Big-Endian Testing with QEMU

Posted by jandeboevrie 3 days ago

Big-Endian Testing with QEMU(www.hanshq.net)

115 points | 128 commentspage 2

drob518 3 days ago|

This whole endianness issue can be traced to western civilization adopting Arabic numbers. Western languages are written left to right, but Arabic is right to left. Thus, Arabic numbers appear as big-endian when viewed in western languages. Consequently, big-endian appears to be "normal" for us in the modern age. But in Arabic, numbers appear little-endian because everything is right to left. Roman numbers are big-endian, though. Maybe that's why we kept the Arabic ordering even when adopting the system? We could have flipped Arabic numbers around and written them as little-endian, but we didn't.

zajio1am 3 days ago||

'Arabic' numbers comes originally from India, from Brahmi numerals. And Brahmi script was left to right. So big-endian was 'normal' even originally, it was Arabs who kept left-to-right numbers within right-to-left script (and therefore use little-endian relative to direction of Arabic script).

zephen 3 days ago|||

> it was Arabs who kept left-to-right numbers within right-to-left script

Do they do this? I thought they swapped this as well.

Narishma 3 days ago||

There are actually two ways to read numbers in Arabic.

The most common is to start from the most significant digit and read left-to-right until the last two digits, which you then read right-to-left.

A less common alternative is to read right-to-left starting from the least significant digit.

zephen 2 days ago||

Interesting! How do you know which alternative is being used?

Narishma 2 days ago||

To give an example, you could read 1234 as either 'one thousand and two hundred and four and thirty' or 'four and thirty and two hundred and one thousand'.

Now that I think about it though, I've only seen the latter way used for the year in a date.

pezezin 3 days ago||

How do you read a number like 1234? "One thousand two hundreds thirty four", big endian.

Most (all?) Western languages say out their numbers in big endian, as do East Asian languages like Chinese, Japanese and Korean. It is only natural that we write down our numbers in big endian, it can be argued that the mistake was making little endian CPUs.

userbinator 3 days ago|||

Little endian: byte N has value 256^N, bit n has value 2^n.
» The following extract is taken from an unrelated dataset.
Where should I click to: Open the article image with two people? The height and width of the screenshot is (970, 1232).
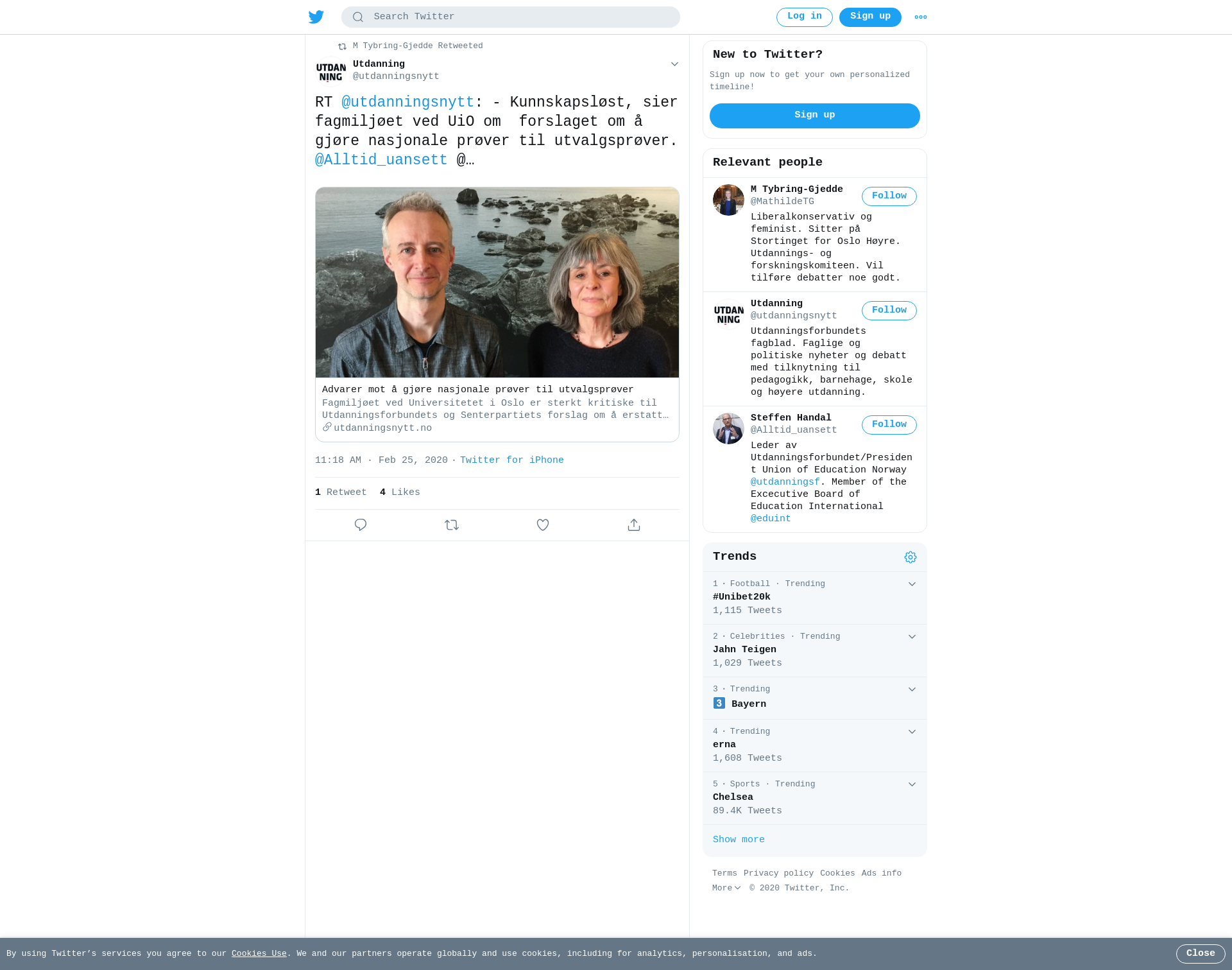point(497,282)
Big endian: byte N has value 256^(L-N), bit n has value 2^n or 2^(l-n) depending on the architecture (some effectively have little bit-endian but big byte-endian) and where L and l are the byte and bit size of the whole integer respectively.

Design hardware or even write arbitrary precision routines, and you'll quickly realise that "big endian is backwards, little endian is logical".

zajio1am 2 days ago||

As bits are generally not addressable / not ordered, it makes no sense to call CPU architecture big/little bit-endian. That makes sense only for serial lines/buses.

userbinator 2 days ago||

Wrong for any CPU with bit manipulation instructions... which is nearly all of them.

DavidVoid 2 days ago|||

How do you read a number like 17? "seventeen", small endian.
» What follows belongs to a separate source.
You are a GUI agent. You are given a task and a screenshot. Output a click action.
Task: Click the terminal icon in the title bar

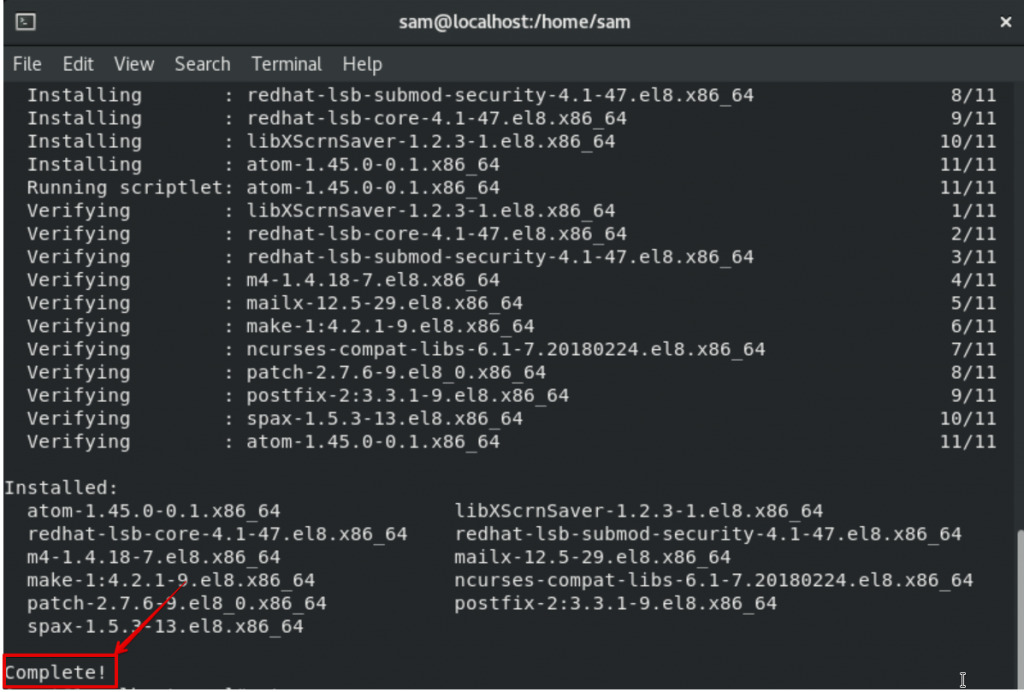point(27,21)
Language is messy, some more than others [1].

[1]: https://en.wikipedia.org/wiki/Danish_language#Numerals

pezezin 2 days ago||

"Diecisiete", still big endian. (you could make an argument for numbers between 11 and 15 though)

Yeah, I know there are exceptions, but on average most human languages are big endian.

eisbaw 3 days ago||

I did that many years back, but with MIPS and MIPSel: https://youtu.be/BGzJp1ybpHo?si=eY_Br8BalYzKPJMG&t=1130

presented at Embedded Linux Conf

BobbyTables2 3 days ago||

MIPS is often big endian.

Of course the endianness only matters to C programmers who take endless pleasure in casting raw data from external sources into structs.

bigstrat2003 3 days ago|

Hey, there's no need to kink shame C programmers like that.

beached_whale 3 days ago||

I've used docker buildx to do this in the past. Easier to work with than qemu directly(it does so under the hood).

siraben 3 days ago||

Without installing anything, this can also be reproduced with a shell script that uses a Nix shebang to specify the cross compilers.

https://gist.github.com/siraben/cb0eb96b820a50e11218f0152f2e...

1over137 3 days ago||

>But without access to a big-endian machine, how does one test it? QEMU provides a convenient solution. With its user mode emulation we can easily run a binary on an emulated big-endian system

Nice article! But pity it does not elaborate on how...

IshKebab 3 days ago||

> When programming, it is still important to write code that runs correctly on systems with either byte order

Eh, is it? There aren't any big endian systems left that matter for anyone that isn't doing super niche stuff. Unless you are writing a really foundation library that you want to work everywhere (like libc, zlib, libpng etc.) you can safely just assume everything is little endian. I usually just put a static_assert that the system is little endian for C++.

throwaway2027 3 days ago|

Is there any benefit in edge cases to using big-endian these days?

zephen 3 days ago|

Well, blogging about how it's important can certainly give insight to others about the age of your credentials, just in case repeatedly shouting "Get off my lawn!" didn't suffice.